**WORK TO DO:** Copy the lines below word for word, beginning at the line that contains "Click the Suche search field" and stopping after the line that contains "Action: tap(1024, 185)".

GIVEN ENTRIES start

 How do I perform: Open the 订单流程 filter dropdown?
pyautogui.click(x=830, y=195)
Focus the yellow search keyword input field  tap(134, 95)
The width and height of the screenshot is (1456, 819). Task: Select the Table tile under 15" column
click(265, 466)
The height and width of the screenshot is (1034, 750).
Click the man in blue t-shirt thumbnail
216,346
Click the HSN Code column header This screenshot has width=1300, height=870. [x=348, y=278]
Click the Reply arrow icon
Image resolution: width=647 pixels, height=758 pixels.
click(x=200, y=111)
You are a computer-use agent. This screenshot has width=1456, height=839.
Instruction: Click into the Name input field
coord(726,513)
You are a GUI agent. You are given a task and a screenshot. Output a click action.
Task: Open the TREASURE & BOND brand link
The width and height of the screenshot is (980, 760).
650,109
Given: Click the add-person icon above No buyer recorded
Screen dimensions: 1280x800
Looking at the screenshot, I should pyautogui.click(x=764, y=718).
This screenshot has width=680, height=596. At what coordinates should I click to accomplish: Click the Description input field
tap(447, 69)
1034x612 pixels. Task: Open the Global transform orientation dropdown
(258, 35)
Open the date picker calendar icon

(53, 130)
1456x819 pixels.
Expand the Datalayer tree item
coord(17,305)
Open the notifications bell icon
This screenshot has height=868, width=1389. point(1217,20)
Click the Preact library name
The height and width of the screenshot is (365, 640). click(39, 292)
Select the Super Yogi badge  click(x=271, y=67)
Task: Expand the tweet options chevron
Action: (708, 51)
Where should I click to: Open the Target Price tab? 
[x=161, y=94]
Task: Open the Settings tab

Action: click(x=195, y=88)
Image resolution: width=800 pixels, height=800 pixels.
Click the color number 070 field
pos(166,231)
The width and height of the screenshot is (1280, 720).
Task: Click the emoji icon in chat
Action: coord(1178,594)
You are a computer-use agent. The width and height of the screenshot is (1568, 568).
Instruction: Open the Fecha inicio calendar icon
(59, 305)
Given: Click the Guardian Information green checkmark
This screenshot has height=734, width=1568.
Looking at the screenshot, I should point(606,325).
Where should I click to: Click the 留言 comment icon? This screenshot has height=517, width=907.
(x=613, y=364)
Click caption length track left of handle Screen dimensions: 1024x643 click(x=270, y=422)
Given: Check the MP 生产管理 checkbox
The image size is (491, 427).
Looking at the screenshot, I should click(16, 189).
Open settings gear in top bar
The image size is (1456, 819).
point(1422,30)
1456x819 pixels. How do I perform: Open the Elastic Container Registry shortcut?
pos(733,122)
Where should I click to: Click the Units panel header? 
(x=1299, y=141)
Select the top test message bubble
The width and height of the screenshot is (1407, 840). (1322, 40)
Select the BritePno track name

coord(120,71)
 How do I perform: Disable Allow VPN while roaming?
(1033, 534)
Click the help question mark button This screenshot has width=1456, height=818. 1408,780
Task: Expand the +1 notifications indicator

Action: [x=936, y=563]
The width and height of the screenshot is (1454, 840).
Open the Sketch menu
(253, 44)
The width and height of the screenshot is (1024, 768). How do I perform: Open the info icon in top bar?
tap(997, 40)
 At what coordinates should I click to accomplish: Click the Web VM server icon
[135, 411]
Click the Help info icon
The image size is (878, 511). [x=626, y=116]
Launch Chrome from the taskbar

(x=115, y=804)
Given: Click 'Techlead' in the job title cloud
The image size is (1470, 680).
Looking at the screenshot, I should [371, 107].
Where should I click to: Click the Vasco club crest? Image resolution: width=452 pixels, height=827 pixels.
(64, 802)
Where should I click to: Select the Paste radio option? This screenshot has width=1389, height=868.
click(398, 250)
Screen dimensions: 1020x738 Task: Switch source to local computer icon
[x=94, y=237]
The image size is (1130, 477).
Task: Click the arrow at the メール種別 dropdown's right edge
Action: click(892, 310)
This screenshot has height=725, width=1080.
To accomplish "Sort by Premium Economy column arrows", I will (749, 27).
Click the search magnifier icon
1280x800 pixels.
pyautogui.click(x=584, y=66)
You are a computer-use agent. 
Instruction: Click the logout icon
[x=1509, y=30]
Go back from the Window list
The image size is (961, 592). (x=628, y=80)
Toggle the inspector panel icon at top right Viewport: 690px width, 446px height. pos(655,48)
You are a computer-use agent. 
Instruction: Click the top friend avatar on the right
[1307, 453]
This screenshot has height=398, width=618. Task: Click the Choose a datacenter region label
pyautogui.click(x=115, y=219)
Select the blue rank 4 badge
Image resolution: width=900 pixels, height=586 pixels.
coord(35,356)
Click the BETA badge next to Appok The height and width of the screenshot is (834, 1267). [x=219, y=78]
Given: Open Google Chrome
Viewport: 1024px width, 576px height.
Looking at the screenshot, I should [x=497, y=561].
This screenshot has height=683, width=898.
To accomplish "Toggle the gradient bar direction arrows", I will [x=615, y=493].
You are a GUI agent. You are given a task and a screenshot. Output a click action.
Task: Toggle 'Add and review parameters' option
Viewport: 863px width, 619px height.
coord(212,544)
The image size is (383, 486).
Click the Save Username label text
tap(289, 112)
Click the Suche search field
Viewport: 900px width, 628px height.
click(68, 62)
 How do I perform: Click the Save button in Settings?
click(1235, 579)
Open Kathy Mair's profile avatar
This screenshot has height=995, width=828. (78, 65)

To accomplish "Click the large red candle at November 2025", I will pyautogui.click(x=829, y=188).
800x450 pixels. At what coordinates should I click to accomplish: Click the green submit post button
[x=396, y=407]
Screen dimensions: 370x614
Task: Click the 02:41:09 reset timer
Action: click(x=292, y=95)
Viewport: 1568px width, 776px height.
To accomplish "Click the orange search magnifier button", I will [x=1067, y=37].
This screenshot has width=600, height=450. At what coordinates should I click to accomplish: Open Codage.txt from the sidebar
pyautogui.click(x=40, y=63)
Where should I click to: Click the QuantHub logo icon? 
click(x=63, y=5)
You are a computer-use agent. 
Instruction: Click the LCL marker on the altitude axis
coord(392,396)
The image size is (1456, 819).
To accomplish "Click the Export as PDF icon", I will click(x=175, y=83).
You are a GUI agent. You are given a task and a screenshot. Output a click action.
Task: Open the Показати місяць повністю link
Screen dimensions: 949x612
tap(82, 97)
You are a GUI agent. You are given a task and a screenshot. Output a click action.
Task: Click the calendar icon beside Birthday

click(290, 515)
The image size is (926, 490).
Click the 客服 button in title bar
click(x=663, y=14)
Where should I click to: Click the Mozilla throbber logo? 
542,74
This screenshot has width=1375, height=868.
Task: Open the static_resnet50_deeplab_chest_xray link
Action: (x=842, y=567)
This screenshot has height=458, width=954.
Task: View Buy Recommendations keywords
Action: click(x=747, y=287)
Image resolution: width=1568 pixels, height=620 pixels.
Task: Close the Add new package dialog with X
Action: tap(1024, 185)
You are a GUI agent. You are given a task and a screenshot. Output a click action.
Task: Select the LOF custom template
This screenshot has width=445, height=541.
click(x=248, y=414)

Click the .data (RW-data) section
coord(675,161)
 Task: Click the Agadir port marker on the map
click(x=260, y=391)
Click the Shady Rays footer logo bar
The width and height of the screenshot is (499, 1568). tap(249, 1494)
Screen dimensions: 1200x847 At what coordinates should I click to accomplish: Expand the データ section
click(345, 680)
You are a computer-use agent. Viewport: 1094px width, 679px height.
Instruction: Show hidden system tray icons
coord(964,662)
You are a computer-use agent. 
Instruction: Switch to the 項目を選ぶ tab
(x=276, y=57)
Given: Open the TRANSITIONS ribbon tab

GIVEN ENTRIES end

**SOLVED PROBLEM:**
Click the Suche search field
Viewport: 900px width, 628px height.
click(68, 62)
 How do I perform: Click the Save button in Settings?
click(1235, 579)
Open Kathy Mair's profile avatar
This screenshot has height=995, width=828. (78, 65)

To accomplish "Click the large red candle at November 2025", I will pyautogui.click(x=829, y=188).
800x450 pixels. At what coordinates should I click to accomplish: Click the green submit post button
[x=396, y=407]
Screen dimensions: 370x614
Task: Click the 02:41:09 reset timer
Action: click(x=292, y=95)
Viewport: 1568px width, 776px height.
To accomplish "Click the orange search magnifier button", I will [x=1067, y=37].
This screenshot has width=600, height=450. At what coordinates should I click to accomplish: Open Codage.txt from the sidebar
pyautogui.click(x=40, y=63)
Where should I click to: Click the QuantHub logo icon? 
click(x=63, y=5)
You are a computer-use agent. 
Instruction: Click the LCL marker on the altitude axis
coord(392,396)
The image size is (1456, 819).
To accomplish "Click the Export as PDF icon", I will click(x=175, y=83).
You are a GUI agent. You are given a task and a screenshot. Output a click action.
Task: Open the Показати місяць повністю link
Screen dimensions: 949x612
tap(82, 97)
You are a GUI agent. You are given a task and a screenshot. Output a click action.
Task: Click the calendar icon beside Birthday

click(290, 515)
The image size is (926, 490).
Click the 客服 button in title bar
click(x=663, y=14)
Where should I click to: Click the Mozilla throbber logo? 
542,74
This screenshot has width=1375, height=868.
Task: Open the static_resnet50_deeplab_chest_xray link
Action: (x=842, y=567)
This screenshot has height=458, width=954.
Task: View Buy Recommendations keywords
Action: click(x=747, y=287)
Image resolution: width=1568 pixels, height=620 pixels.
Task: Close the Add new package dialog with X
Action: tap(1024, 185)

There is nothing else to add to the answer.